After a lot of preparation, training and filling in of forms Connie and I have landed in Fiji. We’ve been on the ground now for almost two weeks and I finally got internet so I can put some thoughts out there about this town, and our experiences thus far.
We are on an Australian Youth Ambassadors for Development (AYAD) program placement in Suva, Fiji. There was five of us that headed over in this intake, but there are already a lot of people who have been here for a good while. We will be placed in capacity building roles here for one year, attempting to help various Fijian organisations with tasks, and also to train native people with our skills so that after we go home they are able to take over the reigns. At least that is how it works in theory. We shall see how that pans out in the weeks and months ahead.
I am here with my wife Connie. Her assignment is monitoring and evaluation with habitat for humanity, mine is marketing and IT with The Good Neighbour International (TGNI). When I tried to google TGNI all I got was a couple of press releases, so if you are looking for information on TGNI and you ended up here, drop me a comment please.
Connie has started today but I am starting on monday for some reason. I intend to do a bit of work tomorrow though as I already have a couple of deadlines for end of year stuff. The time off before starting is really useful because it actually takes a long time here to get phones, internet, banking and other stuff sorted out.
These are the people we came to Fiji with. The small Fijian boy is working for the UN doing… aha no, he just snuck into the photo for cuteness factor. From back to front we have Glen, myself, Grace, Sneakyman, Nikki and Connie. Glen and Grace have sports related postings and Nikki is working at Habitat with Connie. We all get on well thus far and are sharing a house together. Connie cooked us all italian food last night, the meal was served sans basil as the island seems to be devoid of it.
Our experience so far has been really great. We had a few days in Nadi followed by an induction in Suva. The induction was a week-long and involved a mix of language classes, indian cooking demonstrations and an amazing race – which the men won convincingly, even though the girls cheated. We are currently considering buying a $250FJ trophy to commemorate the occasion. It’s real nice.
One of the highlights of induction was a visit to a village outside of Suva. We met a chief, had a lovo (ground oven) and drank kava. All of the locals seemed to enjoy our presence, and I might have the opportunity to return as a helper with the next intake.

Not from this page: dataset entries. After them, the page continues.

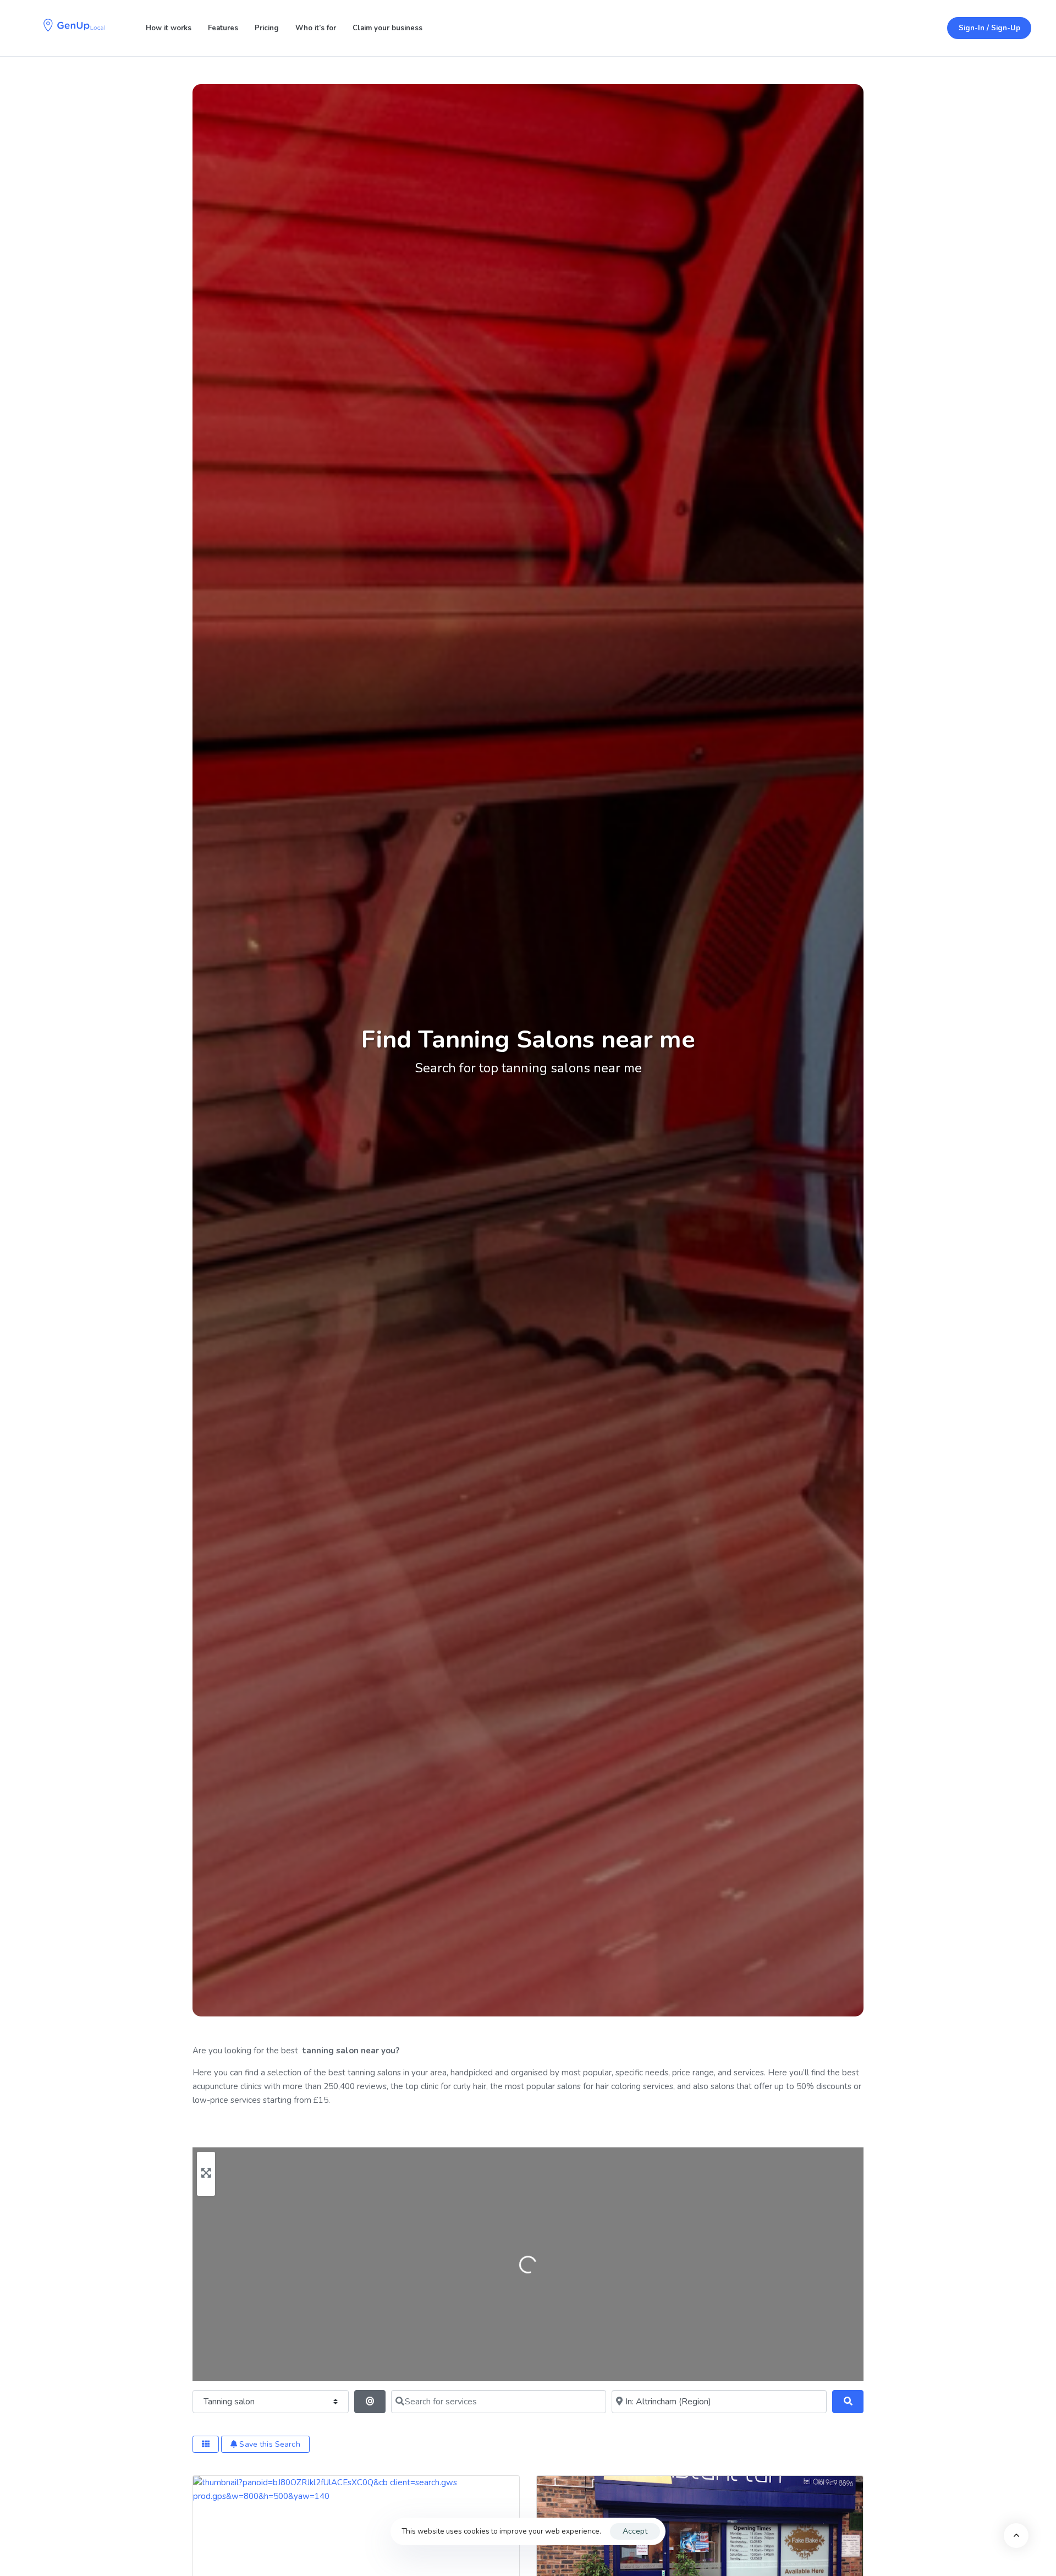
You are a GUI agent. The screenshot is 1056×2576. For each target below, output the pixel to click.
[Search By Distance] (370, 2401)
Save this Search (268, 2444)
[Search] (848, 2401)
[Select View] (206, 2444)
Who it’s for (315, 28)
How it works (168, 28)
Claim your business (387, 28)
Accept (635, 2531)
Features (223, 28)
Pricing (267, 28)
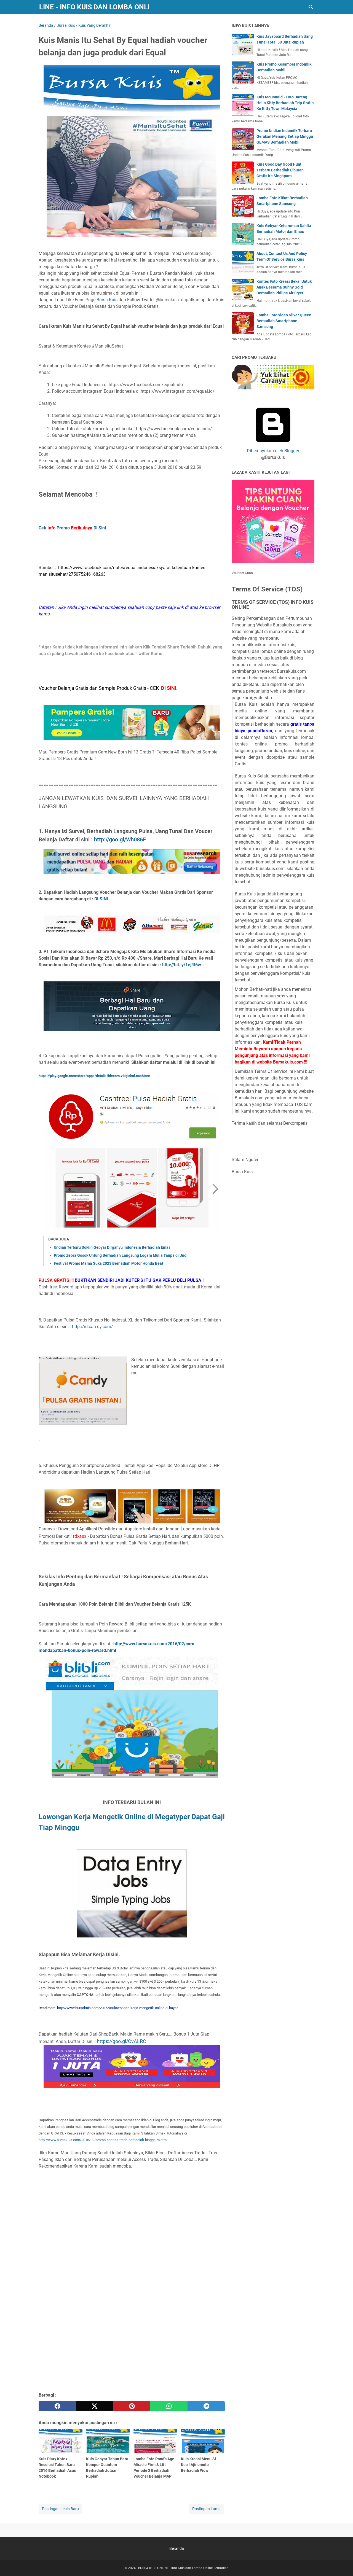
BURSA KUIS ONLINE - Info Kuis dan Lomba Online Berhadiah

If you have never been to Fiji, let me briefly explain that kava is like an institution over here. It’s shared between friends, it’s part of welcome rituals and it’s given as gifts when you savusavu (ask for entry into a village). We had about 7 half-bowls this day and I didn’t feel any different, but apparently it is a muscle relaxant. It tastes bad, but not as bad as what everyone says.

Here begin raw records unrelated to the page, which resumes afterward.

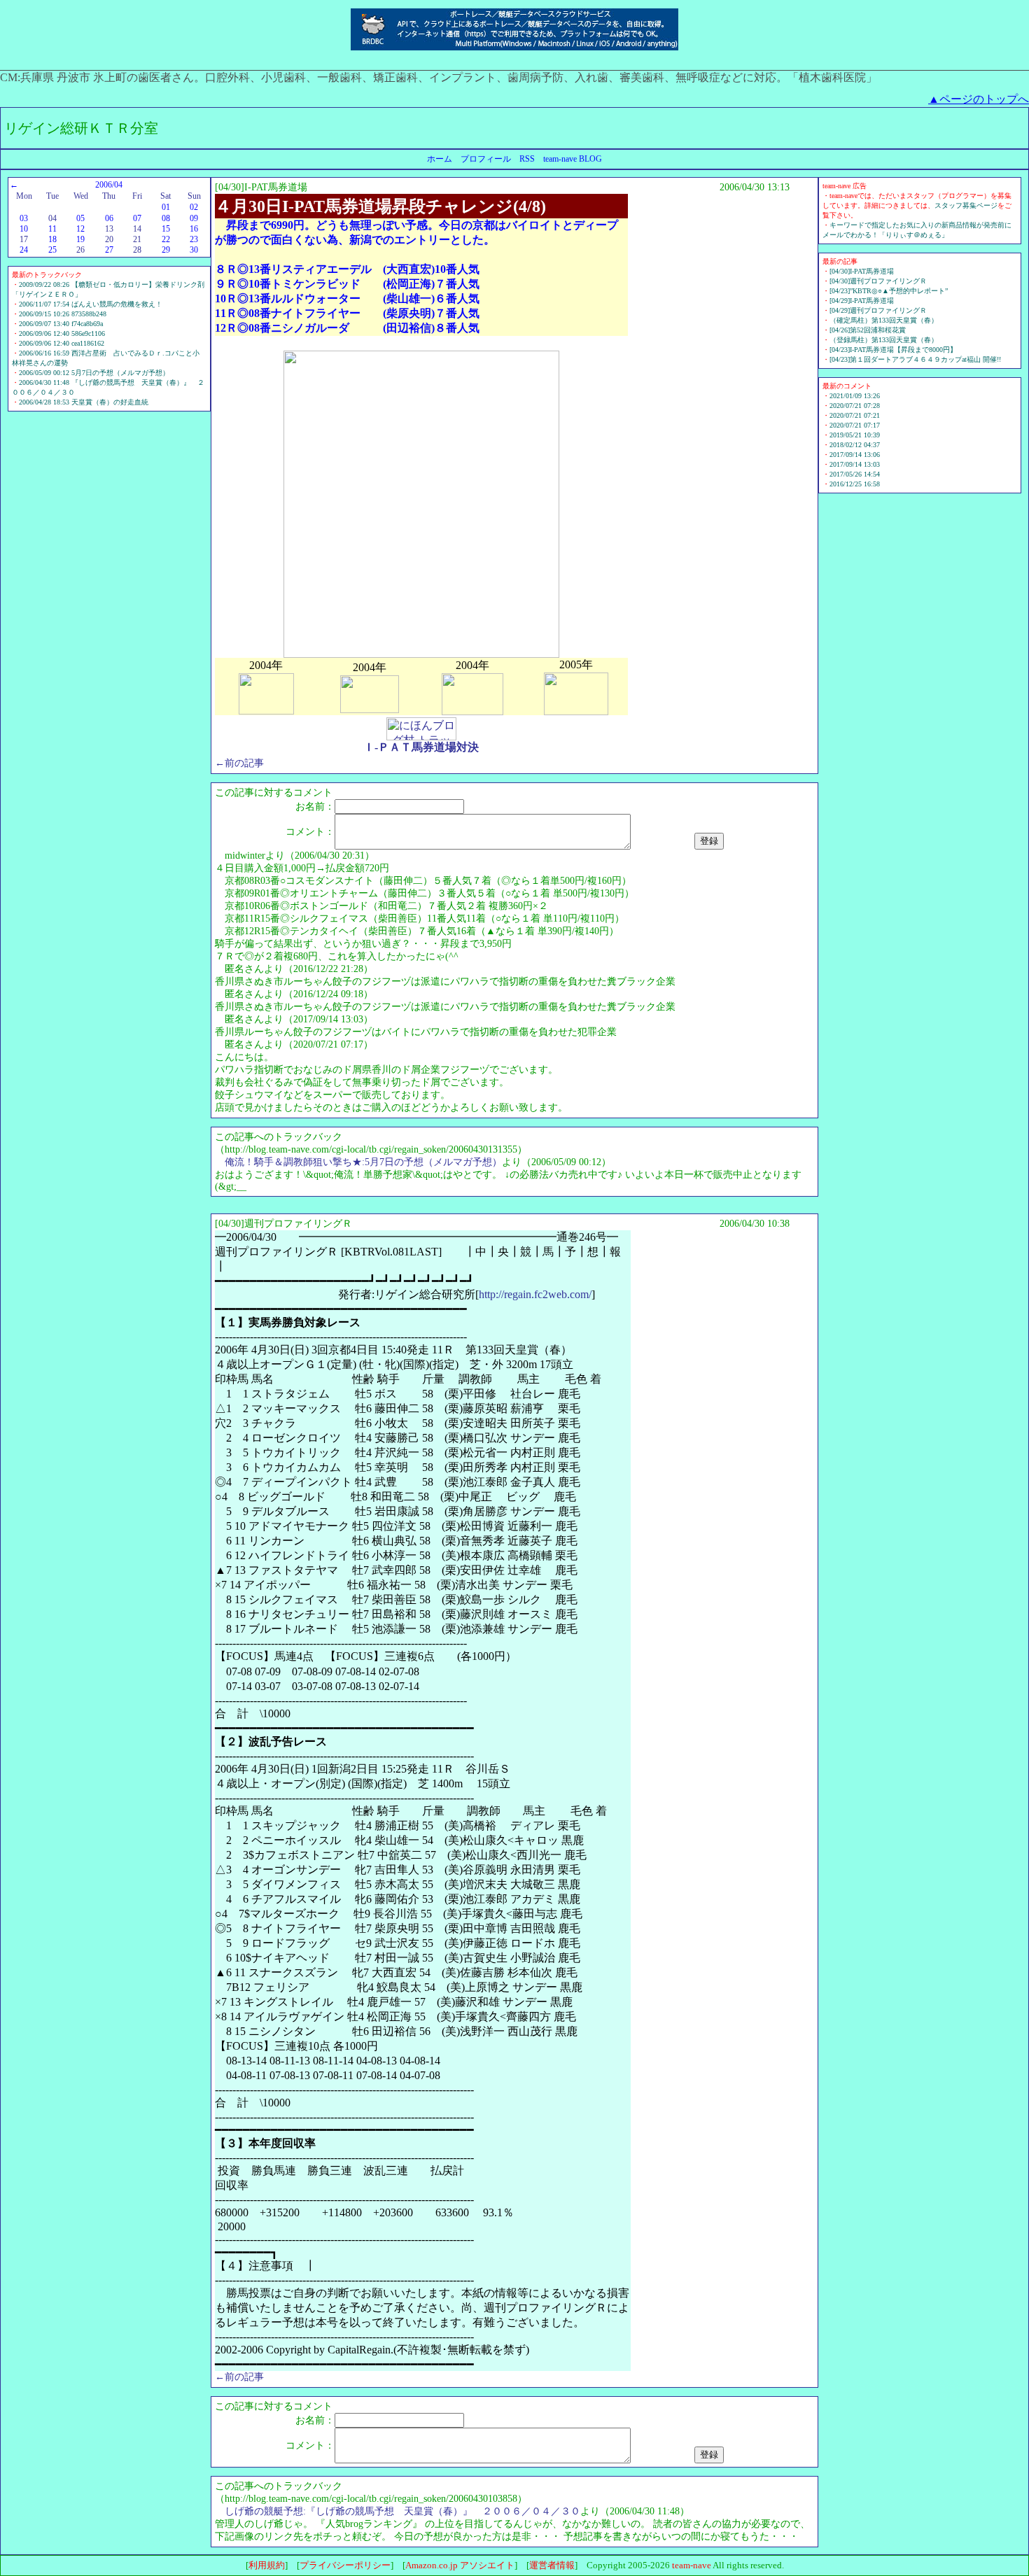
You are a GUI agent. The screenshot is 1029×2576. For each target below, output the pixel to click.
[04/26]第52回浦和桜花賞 (868, 330)
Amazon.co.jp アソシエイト (459, 2565)
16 (194, 229)
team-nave (691, 2565)
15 (166, 229)
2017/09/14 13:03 (855, 464)
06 (109, 218)
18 (52, 239)
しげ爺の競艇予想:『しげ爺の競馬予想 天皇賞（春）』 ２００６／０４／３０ (402, 2511)
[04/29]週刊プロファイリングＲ (878, 310)
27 (109, 250)
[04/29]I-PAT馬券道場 (862, 300)
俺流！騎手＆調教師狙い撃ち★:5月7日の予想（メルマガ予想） (363, 1162)
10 (24, 229)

I was worried about whether it would be the right thing to do to drink it while I was here, but honestly the vibe about it was ok, and it seemed culturally like a good thing to do. Some of the devout Christians here don’t drink it. I haven’t had a proper conversation with them about why yet, just that they consider it to be like alcohol which they also abstain from.
There is a lot of social interaction that happens around the kava bowl, and it is not uncommon for people to stay up really late talking and drinking kava and singing songs especially on a weekend.
Basically things are going really well so far, we’re right in the middle of the honeymoon period, and loving the food, the people, the weekly frisbee games and the $3 cinema tickets. I’m sure as we settle in and start to miss things from Australia I will probably have some emo blog posting times, but for now, things are pretty good.